Abbreviations: CAD coronary artery diseases, COPD chronic obstructive pulmonary disease, SD standard deviation, % percentage.

Prescribed antibiotic classes used for empirical therapy were mostly β-lactams (335, 68.2%), followed by fluoroquinolones (80, 16.3%). Patients received empirical treatment either as monotherapy (281, 73.4%), or combination of more than one IV antibiotic (102, 26.6%) with cephalosporins (193, 39.3%) being the most commonly prescribed antibiotics in the combination regimens. Microbiologically documented infections accounted for 18% of the prescriptions.

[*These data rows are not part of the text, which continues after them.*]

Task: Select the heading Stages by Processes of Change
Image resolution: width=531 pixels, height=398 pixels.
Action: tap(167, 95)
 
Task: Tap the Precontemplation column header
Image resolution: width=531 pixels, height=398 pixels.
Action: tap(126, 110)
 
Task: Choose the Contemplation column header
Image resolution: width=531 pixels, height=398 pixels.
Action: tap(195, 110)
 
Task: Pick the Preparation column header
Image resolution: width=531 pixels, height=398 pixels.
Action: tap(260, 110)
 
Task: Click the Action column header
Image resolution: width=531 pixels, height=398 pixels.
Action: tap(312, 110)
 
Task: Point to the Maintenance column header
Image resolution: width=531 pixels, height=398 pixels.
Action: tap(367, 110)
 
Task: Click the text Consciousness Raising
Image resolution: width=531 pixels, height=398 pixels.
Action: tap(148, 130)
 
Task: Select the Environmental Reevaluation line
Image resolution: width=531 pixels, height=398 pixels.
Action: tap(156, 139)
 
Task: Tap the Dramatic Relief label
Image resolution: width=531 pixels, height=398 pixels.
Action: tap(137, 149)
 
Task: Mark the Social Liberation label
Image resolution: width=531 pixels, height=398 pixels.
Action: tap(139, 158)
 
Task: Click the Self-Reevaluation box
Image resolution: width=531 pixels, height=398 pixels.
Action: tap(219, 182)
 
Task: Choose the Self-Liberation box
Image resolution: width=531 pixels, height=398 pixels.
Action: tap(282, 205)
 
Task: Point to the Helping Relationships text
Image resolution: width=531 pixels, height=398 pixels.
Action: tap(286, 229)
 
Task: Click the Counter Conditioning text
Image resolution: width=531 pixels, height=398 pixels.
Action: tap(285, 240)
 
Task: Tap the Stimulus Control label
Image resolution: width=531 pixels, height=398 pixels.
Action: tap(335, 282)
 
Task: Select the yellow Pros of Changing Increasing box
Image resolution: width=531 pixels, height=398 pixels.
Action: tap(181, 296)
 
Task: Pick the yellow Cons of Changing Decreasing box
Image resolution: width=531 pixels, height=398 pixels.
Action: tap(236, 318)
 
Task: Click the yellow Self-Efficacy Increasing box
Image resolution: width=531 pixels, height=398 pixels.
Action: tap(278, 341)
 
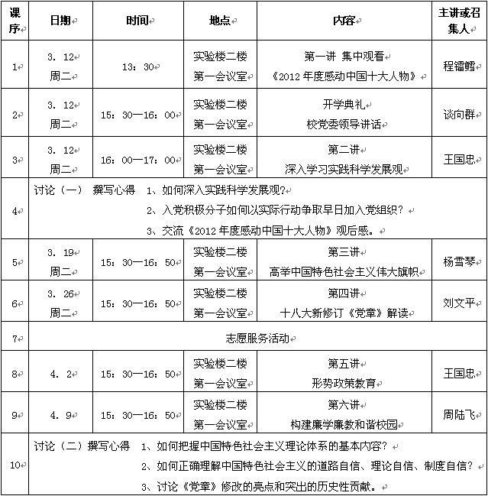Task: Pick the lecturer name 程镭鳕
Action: pos(458,66)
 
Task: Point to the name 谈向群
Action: pos(458,114)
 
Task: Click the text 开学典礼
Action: pos(346,104)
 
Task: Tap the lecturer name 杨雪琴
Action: pos(458,261)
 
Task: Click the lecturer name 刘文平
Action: pos(458,302)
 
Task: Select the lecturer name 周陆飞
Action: pos(458,415)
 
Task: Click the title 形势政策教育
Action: pos(346,383)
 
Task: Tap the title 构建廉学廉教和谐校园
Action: pos(346,424)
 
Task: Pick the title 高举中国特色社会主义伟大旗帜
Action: pos(346,271)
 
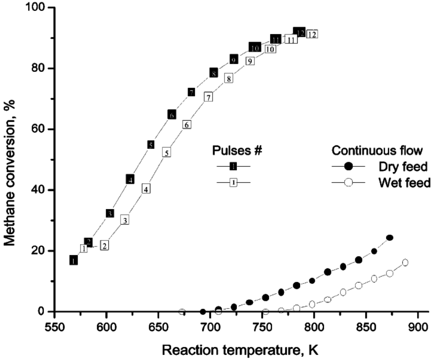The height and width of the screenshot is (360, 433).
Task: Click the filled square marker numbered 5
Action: [x=151, y=145]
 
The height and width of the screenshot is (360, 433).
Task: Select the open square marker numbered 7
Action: [x=208, y=97]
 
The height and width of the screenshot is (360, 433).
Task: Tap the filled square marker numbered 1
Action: [x=74, y=261]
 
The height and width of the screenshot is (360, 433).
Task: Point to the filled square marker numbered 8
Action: [x=214, y=73]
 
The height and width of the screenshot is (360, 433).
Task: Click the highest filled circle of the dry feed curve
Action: [x=389, y=238]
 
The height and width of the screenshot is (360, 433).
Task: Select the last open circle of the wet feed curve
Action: [x=405, y=262]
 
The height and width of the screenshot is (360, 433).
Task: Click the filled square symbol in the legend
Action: [x=233, y=166]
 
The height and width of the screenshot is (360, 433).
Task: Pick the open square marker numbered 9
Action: [x=250, y=61]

Modifications of antibiotic prescriptions

Switch from IV to PO therapy

Twenty-seven patients on thirty-nine (7.9%) antibiotic courses did not meet the eligibility criteria for the switch from IV to PO route and required to continue IV antibiotics. A total of 356 patients on 452 IV antibiotic courses met the eligibility criteria for switch and were assessed. The IV antibiotic courses were divided into 300 (66.4%) β-lactams, 33 (7.3%) macrolides, 78 (17.3%) fluoroquinolones, 25 (5.5%) metronidazole, and 16 (3.5%) aminoglycosides and glycopeptides. Out of the total 452 antibiotic courses, 334 (73.9%) were not converted and IV antibiotics were administered beyond day 3, and 118 (26.1%) of IV antibiotics were switched to PO route and therefore assumed eligible for conversion and met the criteria for conversion with a p-value <0.0001. The percentage of patients switched in a timely fashion was comparable between the infection types with p-value >0.05 with the lowest for skin and soft tissue infections (SSTI). The majority of switch from IV to PO alternative (111, 94.1%) was done early in therapy within 3 to 5 days of hospital admission and 7 (5.9%) episodes were delayed in the transition beyond day 5 of admission.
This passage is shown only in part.